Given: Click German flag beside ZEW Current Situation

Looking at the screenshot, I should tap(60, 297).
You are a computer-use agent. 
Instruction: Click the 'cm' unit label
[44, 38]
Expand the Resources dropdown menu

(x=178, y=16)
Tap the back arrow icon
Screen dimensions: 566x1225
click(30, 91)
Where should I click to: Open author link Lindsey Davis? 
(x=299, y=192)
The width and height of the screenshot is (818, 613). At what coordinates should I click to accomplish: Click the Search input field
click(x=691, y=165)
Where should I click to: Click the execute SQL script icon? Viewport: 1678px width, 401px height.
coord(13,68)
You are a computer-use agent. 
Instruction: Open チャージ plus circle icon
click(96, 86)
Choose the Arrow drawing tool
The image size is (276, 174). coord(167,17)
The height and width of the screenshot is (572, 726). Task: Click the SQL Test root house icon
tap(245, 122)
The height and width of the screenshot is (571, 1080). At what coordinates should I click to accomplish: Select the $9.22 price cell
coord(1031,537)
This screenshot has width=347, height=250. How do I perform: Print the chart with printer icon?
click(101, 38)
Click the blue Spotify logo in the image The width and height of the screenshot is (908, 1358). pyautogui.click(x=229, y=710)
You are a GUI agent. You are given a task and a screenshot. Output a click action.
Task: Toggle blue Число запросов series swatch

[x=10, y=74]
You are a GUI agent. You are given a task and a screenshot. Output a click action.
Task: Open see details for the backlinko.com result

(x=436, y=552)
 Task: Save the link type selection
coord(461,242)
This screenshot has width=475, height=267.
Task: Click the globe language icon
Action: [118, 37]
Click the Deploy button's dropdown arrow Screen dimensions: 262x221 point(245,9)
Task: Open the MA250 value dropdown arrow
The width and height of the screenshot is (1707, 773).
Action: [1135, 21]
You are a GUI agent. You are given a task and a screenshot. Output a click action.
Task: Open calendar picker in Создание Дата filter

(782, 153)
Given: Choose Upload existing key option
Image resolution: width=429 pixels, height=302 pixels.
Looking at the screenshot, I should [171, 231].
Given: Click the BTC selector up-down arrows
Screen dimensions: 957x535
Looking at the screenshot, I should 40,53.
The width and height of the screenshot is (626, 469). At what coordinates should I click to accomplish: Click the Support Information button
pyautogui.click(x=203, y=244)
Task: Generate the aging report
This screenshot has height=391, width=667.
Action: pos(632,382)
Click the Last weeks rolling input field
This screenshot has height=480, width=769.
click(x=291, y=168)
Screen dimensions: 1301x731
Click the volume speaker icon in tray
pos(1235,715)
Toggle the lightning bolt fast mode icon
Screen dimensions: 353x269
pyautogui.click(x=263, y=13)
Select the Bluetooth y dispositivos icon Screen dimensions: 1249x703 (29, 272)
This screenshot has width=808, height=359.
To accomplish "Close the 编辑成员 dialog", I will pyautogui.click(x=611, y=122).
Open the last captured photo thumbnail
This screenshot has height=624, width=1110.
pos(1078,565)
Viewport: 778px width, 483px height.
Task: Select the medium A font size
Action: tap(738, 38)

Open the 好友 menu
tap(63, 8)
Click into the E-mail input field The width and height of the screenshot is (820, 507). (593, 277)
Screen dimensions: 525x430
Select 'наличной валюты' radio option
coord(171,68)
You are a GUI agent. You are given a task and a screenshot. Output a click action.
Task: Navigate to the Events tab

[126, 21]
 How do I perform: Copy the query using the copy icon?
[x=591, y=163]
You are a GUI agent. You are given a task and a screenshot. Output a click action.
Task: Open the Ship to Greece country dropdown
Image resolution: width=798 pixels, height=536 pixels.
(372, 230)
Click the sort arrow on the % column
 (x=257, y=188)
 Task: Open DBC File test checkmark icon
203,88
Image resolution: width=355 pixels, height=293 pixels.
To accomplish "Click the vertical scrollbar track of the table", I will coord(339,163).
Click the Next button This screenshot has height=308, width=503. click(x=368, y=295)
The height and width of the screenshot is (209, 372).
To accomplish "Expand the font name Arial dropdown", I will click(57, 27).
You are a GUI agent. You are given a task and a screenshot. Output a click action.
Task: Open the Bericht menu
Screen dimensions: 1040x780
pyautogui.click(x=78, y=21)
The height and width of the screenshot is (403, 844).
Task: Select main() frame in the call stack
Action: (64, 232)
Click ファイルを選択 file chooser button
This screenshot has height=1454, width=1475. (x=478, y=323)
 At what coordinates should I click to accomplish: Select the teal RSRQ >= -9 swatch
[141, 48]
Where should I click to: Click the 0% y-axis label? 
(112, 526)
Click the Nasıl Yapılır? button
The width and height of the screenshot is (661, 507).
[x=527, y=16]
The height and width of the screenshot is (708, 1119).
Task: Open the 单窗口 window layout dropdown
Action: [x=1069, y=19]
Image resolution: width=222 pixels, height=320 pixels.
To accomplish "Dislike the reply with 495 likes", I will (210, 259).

_Work instructions_. An exact copy of every record is what the answer must contain.

_Result below_.
Given: Click German flag beside ZEW Current Situation

Looking at the screenshot, I should tap(60, 297).
You are a computer-use agent. 
Instruction: Click the 'cm' unit label
[44, 38]
Expand the Resources dropdown menu

(x=178, y=16)
Tap the back arrow icon
Screen dimensions: 566x1225
click(30, 91)
Where should I click to: Open author link Lindsey Davis? 
(x=299, y=192)
The width and height of the screenshot is (818, 613). At what coordinates should I click to accomplish: Click the Search input field
click(x=691, y=165)
Where should I click to: Click the execute SQL script icon? Viewport: 1678px width, 401px height.
coord(13,68)
You are a computer-use agent. 
Instruction: Open チャージ plus circle icon
click(96, 86)
Choose the Arrow drawing tool
The image size is (276, 174). coord(167,17)
The height and width of the screenshot is (572, 726). Task: Click the SQL Test root house icon
tap(245, 122)
The height and width of the screenshot is (571, 1080). At what coordinates should I click to accomplish: Select the $9.22 price cell
coord(1031,537)
This screenshot has width=347, height=250. How do I perform: Print the chart with printer icon?
click(101, 38)
Click the blue Spotify logo in the image The width and height of the screenshot is (908, 1358). pyautogui.click(x=229, y=710)
You are a GUI agent. You are given a task and a screenshot. Output a click action.
Task: Toggle blue Число запросов series swatch

[x=10, y=74]
You are a GUI agent. You are given a task and a screenshot. Output a click action.
Task: Open see details for the backlinko.com result

(x=436, y=552)
 Task: Save the link type selection
coord(461,242)
This screenshot has width=475, height=267.
Task: Click the globe language icon
Action: [118, 37]
Click the Deploy button's dropdown arrow Screen dimensions: 262x221 point(245,9)
Task: Open the MA250 value dropdown arrow
The width and height of the screenshot is (1707, 773).
Action: [1135, 21]
You are a GUI agent. You are given a task and a screenshot. Output a click action.
Task: Open calendar picker in Создание Дата filter

(782, 153)
Given: Choose Upload existing key option
Image resolution: width=429 pixels, height=302 pixels.
Looking at the screenshot, I should [171, 231].
Given: Click the BTC selector up-down arrows
Screen dimensions: 957x535
Looking at the screenshot, I should 40,53.
The width and height of the screenshot is (626, 469). At what coordinates should I click to accomplish: Click the Support Information button
pyautogui.click(x=203, y=244)
Task: Generate the aging report
This screenshot has height=391, width=667.
Action: pos(632,382)
Click the Last weeks rolling input field
This screenshot has height=480, width=769.
click(x=291, y=168)
Screen dimensions: 1301x731
Click the volume speaker icon in tray
pos(1235,715)
Toggle the lightning bolt fast mode icon
Screen dimensions: 353x269
pyautogui.click(x=263, y=13)
Select the Bluetooth y dispositivos icon Screen dimensions: 1249x703 (29, 272)
This screenshot has width=808, height=359.
To accomplish "Close the 编辑成员 dialog", I will pyautogui.click(x=611, y=122).
Open the last captured photo thumbnail
This screenshot has height=624, width=1110.
pos(1078,565)
Viewport: 778px width, 483px height.
Task: Select the medium A font size
Action: tap(738, 38)

Open the 好友 menu
tap(63, 8)
Click into the E-mail input field The width and height of the screenshot is (820, 507). (593, 277)
Screen dimensions: 525x430
Select 'наличной валюты' radio option
coord(171,68)
You are a GUI agent. You are given a task and a screenshot. Output a click action.
Task: Navigate to the Events tab

[126, 21]
 How do I perform: Copy the query using the copy icon?
[x=591, y=163]
You are a GUI agent. You are given a task and a screenshot. Output a click action.
Task: Open the Ship to Greece country dropdown
Image resolution: width=798 pixels, height=536 pixels.
(372, 230)
Click the sort arrow on the % column
 (x=257, y=188)
 Task: Open DBC File test checkmark icon
203,88
Image resolution: width=355 pixels, height=293 pixels.
To accomplish "Click the vertical scrollbar track of the table", I will coord(339,163).
Click the Next button This screenshot has height=308, width=503. click(x=368, y=295)
The height and width of the screenshot is (209, 372).
To accomplish "Expand the font name Arial dropdown", I will click(57, 27).
You are a GUI agent. You are given a task and a screenshot. Output a click action.
Task: Open the Bericht menu
Screen dimensions: 1040x780
pyautogui.click(x=78, y=21)
The height and width of the screenshot is (403, 844).
Task: Select main() frame in the call stack
Action: (64, 232)
Click ファイルを選択 file chooser button
This screenshot has height=1454, width=1475. (x=478, y=323)
 At what coordinates should I click to accomplish: Select the teal RSRQ >= -9 swatch
[141, 48]
Where should I click to: Click the 0% y-axis label? 
(112, 526)
Click the Nasıl Yapılır? button
The width and height of the screenshot is (661, 507).
[x=527, y=16]
The height and width of the screenshot is (708, 1119).
Task: Open the 单窗口 window layout dropdown
Action: [x=1069, y=19]
Image resolution: width=222 pixels, height=320 pixels.
To accomplish "Dislike the reply with 495 likes", I will (210, 259).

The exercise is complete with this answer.